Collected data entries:
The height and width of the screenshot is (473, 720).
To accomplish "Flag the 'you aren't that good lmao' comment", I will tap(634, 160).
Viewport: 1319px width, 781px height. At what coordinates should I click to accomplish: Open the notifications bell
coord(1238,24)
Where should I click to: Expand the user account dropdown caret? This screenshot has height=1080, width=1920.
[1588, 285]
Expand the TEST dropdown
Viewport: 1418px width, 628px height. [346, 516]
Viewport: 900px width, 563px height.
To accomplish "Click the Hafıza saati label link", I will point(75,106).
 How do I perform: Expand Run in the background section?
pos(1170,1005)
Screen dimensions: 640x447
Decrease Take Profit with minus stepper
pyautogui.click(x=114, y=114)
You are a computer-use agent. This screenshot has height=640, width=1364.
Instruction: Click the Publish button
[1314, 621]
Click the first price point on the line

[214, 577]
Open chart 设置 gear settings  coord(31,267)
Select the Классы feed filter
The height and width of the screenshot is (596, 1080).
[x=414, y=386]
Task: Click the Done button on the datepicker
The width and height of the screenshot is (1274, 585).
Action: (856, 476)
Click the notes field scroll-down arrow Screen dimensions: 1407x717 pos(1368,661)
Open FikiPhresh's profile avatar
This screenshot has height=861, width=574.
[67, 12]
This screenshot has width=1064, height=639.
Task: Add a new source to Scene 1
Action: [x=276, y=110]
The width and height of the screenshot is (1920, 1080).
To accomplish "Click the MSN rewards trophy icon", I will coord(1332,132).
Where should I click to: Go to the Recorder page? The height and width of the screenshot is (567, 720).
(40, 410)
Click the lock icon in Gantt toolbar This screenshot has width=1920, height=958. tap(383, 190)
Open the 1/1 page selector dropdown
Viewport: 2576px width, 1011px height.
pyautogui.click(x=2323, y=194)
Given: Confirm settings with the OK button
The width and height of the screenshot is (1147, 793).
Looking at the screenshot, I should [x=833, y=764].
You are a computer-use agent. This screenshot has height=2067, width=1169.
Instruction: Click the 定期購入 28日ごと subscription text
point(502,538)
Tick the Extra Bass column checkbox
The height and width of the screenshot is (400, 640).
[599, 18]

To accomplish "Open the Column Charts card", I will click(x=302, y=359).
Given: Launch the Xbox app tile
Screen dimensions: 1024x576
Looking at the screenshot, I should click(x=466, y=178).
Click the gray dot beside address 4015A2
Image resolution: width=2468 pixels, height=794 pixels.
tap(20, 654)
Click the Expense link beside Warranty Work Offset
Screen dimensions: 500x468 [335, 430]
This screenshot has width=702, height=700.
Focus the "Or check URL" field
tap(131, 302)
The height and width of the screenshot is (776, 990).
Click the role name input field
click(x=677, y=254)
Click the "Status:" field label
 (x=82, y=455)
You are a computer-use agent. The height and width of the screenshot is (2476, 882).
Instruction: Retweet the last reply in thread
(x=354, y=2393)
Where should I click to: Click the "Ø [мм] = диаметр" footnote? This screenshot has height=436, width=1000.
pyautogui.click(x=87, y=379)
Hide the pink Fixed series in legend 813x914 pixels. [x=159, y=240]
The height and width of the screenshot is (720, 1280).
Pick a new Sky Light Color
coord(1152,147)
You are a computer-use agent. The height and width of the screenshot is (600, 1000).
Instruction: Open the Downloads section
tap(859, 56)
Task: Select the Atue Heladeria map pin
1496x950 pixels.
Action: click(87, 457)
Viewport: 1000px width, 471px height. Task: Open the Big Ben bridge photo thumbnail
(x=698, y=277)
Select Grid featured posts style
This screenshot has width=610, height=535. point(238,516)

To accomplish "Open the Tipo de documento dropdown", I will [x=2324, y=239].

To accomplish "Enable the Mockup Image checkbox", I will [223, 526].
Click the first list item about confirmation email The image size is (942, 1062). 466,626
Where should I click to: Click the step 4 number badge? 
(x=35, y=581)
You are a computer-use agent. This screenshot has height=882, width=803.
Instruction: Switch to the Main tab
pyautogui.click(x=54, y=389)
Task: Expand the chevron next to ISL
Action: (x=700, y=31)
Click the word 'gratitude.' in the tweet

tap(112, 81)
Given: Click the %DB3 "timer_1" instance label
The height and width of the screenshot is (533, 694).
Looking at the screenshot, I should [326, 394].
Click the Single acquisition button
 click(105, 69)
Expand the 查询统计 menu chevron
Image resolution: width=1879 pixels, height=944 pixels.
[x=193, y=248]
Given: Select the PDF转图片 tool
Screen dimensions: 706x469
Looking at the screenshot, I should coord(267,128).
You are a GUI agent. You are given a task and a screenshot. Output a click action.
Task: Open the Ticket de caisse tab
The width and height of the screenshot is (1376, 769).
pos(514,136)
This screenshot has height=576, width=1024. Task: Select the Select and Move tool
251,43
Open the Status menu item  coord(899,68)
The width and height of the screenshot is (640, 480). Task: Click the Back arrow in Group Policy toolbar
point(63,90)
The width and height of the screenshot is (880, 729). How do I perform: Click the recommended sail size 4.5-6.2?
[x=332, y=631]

| TASK GOAL |
From the line that has "The width and height of the screenshot is (1920, 1080)." through the line that has "Hide the pink", copy every line exactly as it appears above, and leave out all others.

| YOUR SOLUTION |
The width and height of the screenshot is (1920, 1080).
To accomplish "Click the MSN rewards trophy icon", I will coord(1332,132).
Where should I click to: Go to the Recorder page? The height and width of the screenshot is (567, 720).
(40, 410)
Click the lock icon in Gantt toolbar This screenshot has width=1920, height=958. tap(383, 190)
Open the 1/1 page selector dropdown
Viewport: 2576px width, 1011px height.
pyautogui.click(x=2323, y=194)
Given: Confirm settings with the OK button
The width and height of the screenshot is (1147, 793).
Looking at the screenshot, I should [x=833, y=764].
You are a computer-use agent. This screenshot has height=2067, width=1169.
Instruction: Click the 定期購入 28日ごと subscription text
point(502,538)
Tick the Extra Bass column checkbox
The height and width of the screenshot is (400, 640).
[599, 18]

To accomplish "Open the Column Charts card", I will click(x=302, y=359).
Given: Launch the Xbox app tile
Screen dimensions: 1024x576
Looking at the screenshot, I should click(x=466, y=178).
Click the gray dot beside address 4015A2
Image resolution: width=2468 pixels, height=794 pixels.
tap(20, 654)
Click the Expense link beside Warranty Work Offset
Screen dimensions: 500x468 [335, 430]
This screenshot has width=702, height=700.
Focus the "Or check URL" field
tap(131, 302)
The height and width of the screenshot is (776, 990).
Click the role name input field
click(x=677, y=254)
Click the "Status:" field label
 (x=82, y=455)
You are a computer-use agent. The height and width of the screenshot is (2476, 882).
Instruction: Retweet the last reply in thread
(x=354, y=2393)
Where should I click to: Click the "Ø [мм] = диаметр" footnote? This screenshot has height=436, width=1000.
pyautogui.click(x=87, y=379)
Hide the pink Fixed series in legend 813x914 pixels. [x=159, y=240]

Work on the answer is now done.